=== What to work on ===
A - Answer these questions from the essay on suicide, one line each:
(i) What did the writer bring a friend's mother on the anniversary of his death?
(ii) What three things happened during one of the happiest years of the writer's life?
(iii) What triggered the writer's dark thoughts?
B - Please transcribe the part of the essay on suicide starting with "For me, these" and going on through "I wanted to.".

=== Passage provided ===
Just do it. . . I’m not talking about the famous Nike quote. I’m referring to the deepest darkest voices in your head, hitting you at the hardest moments, enticing you to just do it.
I found out today that one of my favorite clients from my previous job committed suicide. It was a complete shock to me, as this woman was the bubbliest person in any room. She was charismatic, loud and always smiling.
They always are. . .
Some of the happiest people you know are fighting the darkest demons. Some recent, and others rooted from childhood. Some days, these issues may not phase them – but other days all it takes is one small thing going wrong to cause them to rise from the ashes.
The last time I personally knew someone who had committed suicide was when I was in high school. Another in middle school . . . and one more in elementary school. Back then, I knew grief. I mourned for my friends that I had lost. I cried alongside our mutual friends and their families.
Recently, I went to visit my friend’s mother and brought her flowers on the anniversary of his death. She was thrilled and we talked about the memories we had with him and how much we miss him.
When you’re in that dark of a space, you don’t think that you are doing a disservice to the people you are leaving behind. Thoughts dart around in your head telling you:
“You’re a burden“
“They’re better off without you“
“You’re not worth their time nor energy”
“You’d be doing them a favor“
Over the past couple years, I hit some very low moments where my brain was constantly telling me things like this. I felt worthless. People in my life that should be there for me were letting me down. My expectation of what I should be was different than who I am.
During one of the happiest years of my life – freshly engaged, we bought a house, got a dog – and I hit some of the lowest lows that I have ever experienced.
For me, these thoughts were triggered by a medical condition that has since been resolved, but stem from mental issues that I am still fighting every day.
There were times where I couldn’t stand the thought of getting out of bed in the morning and facing the day. Days where a shower or brushing my teeth seemed like the most exhausting tasks. Moments where I couldn’t smile, even though I wanted to.
I knew that I had people around me that I needed to show up for – people that truly need me in their lives and appreciate me. Even with that, there were times where I would think. . . “you know, if things get too bad, you could just do it“
Those 3 words haunted me. I never got so low as to actually doing any harm to myself – but the thought always lingered that IF things got to be too much to handle, it was an option.
It should NEVER be an option, but when you’re that buried under the piles of expectations and negativity that the world has shoveled on top of you, it’s difficult to see the light.

=== Given records ===

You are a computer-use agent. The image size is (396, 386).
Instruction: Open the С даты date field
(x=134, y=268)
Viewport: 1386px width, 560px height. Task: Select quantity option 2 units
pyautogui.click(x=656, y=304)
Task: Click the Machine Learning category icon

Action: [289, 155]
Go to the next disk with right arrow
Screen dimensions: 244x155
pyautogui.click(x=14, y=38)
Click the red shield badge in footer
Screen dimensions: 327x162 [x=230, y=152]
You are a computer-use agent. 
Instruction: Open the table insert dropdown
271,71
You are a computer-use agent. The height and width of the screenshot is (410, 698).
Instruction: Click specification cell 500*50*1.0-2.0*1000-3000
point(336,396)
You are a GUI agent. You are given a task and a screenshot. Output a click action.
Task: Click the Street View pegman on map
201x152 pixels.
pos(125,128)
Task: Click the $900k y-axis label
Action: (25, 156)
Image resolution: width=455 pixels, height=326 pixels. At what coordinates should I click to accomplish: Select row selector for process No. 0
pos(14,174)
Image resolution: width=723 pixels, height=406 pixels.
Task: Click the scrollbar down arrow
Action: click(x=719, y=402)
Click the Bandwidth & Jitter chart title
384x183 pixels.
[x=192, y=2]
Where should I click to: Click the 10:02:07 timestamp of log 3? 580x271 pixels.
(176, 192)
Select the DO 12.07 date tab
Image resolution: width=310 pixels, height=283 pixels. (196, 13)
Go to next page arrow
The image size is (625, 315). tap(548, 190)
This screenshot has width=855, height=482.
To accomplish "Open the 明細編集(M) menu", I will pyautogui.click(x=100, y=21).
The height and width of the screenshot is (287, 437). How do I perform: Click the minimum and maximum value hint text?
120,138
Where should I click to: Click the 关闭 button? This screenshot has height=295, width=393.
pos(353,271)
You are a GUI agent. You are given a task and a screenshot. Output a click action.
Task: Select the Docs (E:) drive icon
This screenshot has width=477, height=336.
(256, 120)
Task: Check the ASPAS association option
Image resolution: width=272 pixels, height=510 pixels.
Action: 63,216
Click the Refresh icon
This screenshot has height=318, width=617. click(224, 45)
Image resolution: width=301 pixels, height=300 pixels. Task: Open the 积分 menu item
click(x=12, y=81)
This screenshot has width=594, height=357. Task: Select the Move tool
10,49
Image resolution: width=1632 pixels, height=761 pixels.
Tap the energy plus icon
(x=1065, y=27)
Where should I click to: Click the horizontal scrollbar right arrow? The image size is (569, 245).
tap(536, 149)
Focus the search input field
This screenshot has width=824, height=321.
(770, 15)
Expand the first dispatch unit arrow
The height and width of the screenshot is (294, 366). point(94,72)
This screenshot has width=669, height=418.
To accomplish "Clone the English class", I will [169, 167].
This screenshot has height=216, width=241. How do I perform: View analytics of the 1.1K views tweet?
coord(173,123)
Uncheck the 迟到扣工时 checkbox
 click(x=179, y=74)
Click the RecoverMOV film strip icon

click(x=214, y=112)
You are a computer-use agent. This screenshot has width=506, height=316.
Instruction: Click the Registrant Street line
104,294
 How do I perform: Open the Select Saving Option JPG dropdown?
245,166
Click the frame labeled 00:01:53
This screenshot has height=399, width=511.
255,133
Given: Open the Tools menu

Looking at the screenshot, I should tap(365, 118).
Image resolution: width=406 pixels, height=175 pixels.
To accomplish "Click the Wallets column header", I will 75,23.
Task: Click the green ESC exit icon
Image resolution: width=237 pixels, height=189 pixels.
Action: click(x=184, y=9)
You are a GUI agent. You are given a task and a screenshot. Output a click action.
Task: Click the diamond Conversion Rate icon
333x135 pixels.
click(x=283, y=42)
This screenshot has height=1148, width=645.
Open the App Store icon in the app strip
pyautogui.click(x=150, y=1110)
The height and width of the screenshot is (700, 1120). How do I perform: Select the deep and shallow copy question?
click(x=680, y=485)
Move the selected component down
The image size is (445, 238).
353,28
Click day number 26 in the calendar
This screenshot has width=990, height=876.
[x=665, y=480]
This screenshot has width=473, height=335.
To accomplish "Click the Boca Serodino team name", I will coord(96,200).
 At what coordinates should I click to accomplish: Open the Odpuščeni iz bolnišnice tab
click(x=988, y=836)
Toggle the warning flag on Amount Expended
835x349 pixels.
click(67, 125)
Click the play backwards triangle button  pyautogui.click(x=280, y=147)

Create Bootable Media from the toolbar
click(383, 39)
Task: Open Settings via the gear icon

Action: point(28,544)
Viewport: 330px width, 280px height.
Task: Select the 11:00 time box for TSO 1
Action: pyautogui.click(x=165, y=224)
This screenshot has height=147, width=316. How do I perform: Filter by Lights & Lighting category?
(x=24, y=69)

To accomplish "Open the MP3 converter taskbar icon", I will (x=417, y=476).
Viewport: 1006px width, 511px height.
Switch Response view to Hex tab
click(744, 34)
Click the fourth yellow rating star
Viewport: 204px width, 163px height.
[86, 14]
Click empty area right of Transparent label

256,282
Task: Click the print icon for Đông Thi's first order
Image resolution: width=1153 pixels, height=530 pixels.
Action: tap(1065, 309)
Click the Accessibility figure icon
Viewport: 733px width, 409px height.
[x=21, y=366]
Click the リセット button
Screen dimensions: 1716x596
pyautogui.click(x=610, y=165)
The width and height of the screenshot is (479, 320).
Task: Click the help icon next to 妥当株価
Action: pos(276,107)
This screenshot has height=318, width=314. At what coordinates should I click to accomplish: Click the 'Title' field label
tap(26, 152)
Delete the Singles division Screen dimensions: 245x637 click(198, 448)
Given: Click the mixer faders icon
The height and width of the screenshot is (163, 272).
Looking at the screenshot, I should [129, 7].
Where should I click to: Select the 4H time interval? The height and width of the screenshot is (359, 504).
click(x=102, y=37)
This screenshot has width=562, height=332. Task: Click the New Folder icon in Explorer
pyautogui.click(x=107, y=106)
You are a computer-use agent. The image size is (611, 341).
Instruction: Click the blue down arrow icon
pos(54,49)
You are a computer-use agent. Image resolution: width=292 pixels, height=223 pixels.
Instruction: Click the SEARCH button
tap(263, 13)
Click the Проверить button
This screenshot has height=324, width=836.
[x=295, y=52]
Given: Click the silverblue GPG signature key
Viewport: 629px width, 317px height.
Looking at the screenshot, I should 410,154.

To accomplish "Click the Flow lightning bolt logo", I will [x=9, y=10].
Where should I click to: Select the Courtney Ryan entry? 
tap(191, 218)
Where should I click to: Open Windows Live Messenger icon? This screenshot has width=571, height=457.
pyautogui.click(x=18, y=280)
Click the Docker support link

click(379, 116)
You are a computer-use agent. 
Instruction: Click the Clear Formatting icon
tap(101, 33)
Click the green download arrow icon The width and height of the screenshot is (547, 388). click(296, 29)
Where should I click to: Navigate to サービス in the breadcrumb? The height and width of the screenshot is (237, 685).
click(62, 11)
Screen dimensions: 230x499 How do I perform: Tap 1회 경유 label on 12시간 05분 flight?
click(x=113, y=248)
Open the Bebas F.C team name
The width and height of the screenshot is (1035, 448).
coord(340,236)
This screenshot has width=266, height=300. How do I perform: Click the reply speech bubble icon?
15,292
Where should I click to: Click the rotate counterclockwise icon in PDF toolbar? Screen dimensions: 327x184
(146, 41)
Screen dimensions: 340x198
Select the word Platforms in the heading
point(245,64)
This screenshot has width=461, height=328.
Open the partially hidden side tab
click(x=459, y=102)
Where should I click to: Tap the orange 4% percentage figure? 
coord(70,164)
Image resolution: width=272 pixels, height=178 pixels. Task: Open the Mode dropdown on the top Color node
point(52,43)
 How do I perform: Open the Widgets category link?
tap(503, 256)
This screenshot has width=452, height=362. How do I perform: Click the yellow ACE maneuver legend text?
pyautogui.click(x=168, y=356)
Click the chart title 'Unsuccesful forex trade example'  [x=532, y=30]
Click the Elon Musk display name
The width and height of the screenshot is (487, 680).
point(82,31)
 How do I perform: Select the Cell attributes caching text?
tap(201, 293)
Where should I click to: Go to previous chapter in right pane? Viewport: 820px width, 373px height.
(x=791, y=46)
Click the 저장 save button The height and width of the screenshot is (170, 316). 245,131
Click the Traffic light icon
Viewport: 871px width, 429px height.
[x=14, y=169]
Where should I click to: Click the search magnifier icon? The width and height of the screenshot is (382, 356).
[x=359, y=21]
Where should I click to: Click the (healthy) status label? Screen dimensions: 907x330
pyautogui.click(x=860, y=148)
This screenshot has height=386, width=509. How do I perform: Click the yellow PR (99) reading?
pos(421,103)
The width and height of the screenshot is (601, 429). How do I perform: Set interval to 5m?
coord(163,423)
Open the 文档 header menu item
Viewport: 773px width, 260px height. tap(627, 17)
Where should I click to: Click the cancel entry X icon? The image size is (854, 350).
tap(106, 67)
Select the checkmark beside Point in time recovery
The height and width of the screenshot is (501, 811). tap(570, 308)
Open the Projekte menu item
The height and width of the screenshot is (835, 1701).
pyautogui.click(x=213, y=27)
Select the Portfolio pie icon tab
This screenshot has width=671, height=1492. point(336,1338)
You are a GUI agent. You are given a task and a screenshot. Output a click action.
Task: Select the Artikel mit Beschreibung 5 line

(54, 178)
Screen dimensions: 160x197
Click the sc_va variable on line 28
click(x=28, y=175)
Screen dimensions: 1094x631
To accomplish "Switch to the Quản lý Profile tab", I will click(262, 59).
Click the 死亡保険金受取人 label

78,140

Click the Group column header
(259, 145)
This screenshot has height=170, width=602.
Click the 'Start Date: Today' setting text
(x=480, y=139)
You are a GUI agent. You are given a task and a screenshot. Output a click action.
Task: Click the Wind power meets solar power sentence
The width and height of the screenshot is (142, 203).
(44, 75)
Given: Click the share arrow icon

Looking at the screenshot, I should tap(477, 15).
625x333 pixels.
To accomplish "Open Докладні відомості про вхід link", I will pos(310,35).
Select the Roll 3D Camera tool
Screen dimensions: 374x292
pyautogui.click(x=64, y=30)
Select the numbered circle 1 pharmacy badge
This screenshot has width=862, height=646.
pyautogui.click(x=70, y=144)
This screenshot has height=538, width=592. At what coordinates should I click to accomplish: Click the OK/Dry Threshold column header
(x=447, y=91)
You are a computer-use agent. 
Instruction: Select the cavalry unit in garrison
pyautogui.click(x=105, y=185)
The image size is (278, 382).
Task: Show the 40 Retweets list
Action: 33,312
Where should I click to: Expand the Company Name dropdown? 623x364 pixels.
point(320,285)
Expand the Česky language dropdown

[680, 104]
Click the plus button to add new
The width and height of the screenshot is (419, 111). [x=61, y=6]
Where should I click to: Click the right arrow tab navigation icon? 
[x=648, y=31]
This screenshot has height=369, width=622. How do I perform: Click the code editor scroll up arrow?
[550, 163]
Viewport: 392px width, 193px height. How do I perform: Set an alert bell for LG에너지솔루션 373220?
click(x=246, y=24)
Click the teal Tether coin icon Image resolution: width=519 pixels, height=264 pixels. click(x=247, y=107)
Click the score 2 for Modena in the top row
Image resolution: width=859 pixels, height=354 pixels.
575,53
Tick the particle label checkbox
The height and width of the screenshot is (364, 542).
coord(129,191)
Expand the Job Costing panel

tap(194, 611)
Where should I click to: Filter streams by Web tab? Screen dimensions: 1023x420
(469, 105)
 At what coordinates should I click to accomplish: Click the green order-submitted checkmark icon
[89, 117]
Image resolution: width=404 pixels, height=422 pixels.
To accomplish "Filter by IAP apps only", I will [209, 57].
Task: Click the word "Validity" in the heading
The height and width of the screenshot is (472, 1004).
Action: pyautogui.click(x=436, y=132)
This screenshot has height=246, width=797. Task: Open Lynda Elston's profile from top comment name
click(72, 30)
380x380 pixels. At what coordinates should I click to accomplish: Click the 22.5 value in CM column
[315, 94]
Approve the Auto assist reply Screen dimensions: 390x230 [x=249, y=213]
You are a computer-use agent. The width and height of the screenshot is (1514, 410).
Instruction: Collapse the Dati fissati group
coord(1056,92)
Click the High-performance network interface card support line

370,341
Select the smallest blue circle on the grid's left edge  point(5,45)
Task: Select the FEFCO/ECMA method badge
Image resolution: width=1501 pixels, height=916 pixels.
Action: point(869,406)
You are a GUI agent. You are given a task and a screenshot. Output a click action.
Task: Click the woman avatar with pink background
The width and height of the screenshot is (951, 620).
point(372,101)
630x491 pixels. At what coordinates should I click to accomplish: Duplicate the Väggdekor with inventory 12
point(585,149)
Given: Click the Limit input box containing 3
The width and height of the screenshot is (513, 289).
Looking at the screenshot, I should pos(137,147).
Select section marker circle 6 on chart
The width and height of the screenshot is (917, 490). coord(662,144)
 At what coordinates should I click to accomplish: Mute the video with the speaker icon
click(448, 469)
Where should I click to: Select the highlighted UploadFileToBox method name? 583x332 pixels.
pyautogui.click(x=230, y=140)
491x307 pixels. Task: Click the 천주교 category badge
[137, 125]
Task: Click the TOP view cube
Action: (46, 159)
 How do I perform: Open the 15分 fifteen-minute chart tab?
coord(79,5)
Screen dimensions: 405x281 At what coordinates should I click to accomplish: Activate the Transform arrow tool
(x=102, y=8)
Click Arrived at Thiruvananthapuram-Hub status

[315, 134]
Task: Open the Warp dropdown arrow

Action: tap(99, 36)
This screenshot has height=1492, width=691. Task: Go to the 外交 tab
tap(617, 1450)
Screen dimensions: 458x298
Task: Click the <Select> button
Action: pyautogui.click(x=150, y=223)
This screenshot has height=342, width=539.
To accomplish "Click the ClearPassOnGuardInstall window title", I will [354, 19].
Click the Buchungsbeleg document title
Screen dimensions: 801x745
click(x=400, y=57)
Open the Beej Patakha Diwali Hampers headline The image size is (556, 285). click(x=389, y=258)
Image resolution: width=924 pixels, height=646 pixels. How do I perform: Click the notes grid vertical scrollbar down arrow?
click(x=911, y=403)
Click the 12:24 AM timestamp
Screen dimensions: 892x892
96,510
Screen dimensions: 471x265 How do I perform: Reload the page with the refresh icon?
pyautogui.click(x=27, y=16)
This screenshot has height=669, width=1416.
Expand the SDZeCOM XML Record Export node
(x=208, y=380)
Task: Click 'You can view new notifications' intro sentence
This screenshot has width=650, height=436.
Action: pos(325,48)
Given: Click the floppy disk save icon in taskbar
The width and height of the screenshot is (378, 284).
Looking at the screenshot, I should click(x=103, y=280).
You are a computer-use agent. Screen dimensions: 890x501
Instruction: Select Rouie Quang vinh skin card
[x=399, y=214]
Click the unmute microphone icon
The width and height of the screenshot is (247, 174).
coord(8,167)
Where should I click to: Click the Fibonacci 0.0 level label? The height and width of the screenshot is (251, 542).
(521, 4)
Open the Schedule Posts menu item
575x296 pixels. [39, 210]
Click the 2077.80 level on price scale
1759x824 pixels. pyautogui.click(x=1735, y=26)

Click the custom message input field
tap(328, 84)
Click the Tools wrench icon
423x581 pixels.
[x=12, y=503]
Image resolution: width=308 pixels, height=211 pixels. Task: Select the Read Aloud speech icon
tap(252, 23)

=== Task-by-task answers ===
A -
(i) Flowers.
(ii) The writer got freshly engaged, bought a house, and got a dog.
(iii) A medical condition that has since been resolved.

B -
For me, these thoughts were triggered by a medical condition that has since been resolved, but stem from mental issues that I am still fighting every day.
There were times where I couldn’t stand the thought of getting out of bed in the morning and facing the day. Days where a shower or brushing my teeth seemed like the most exhausting tasks. Moments where I couldn’t smile, even though I wanted to.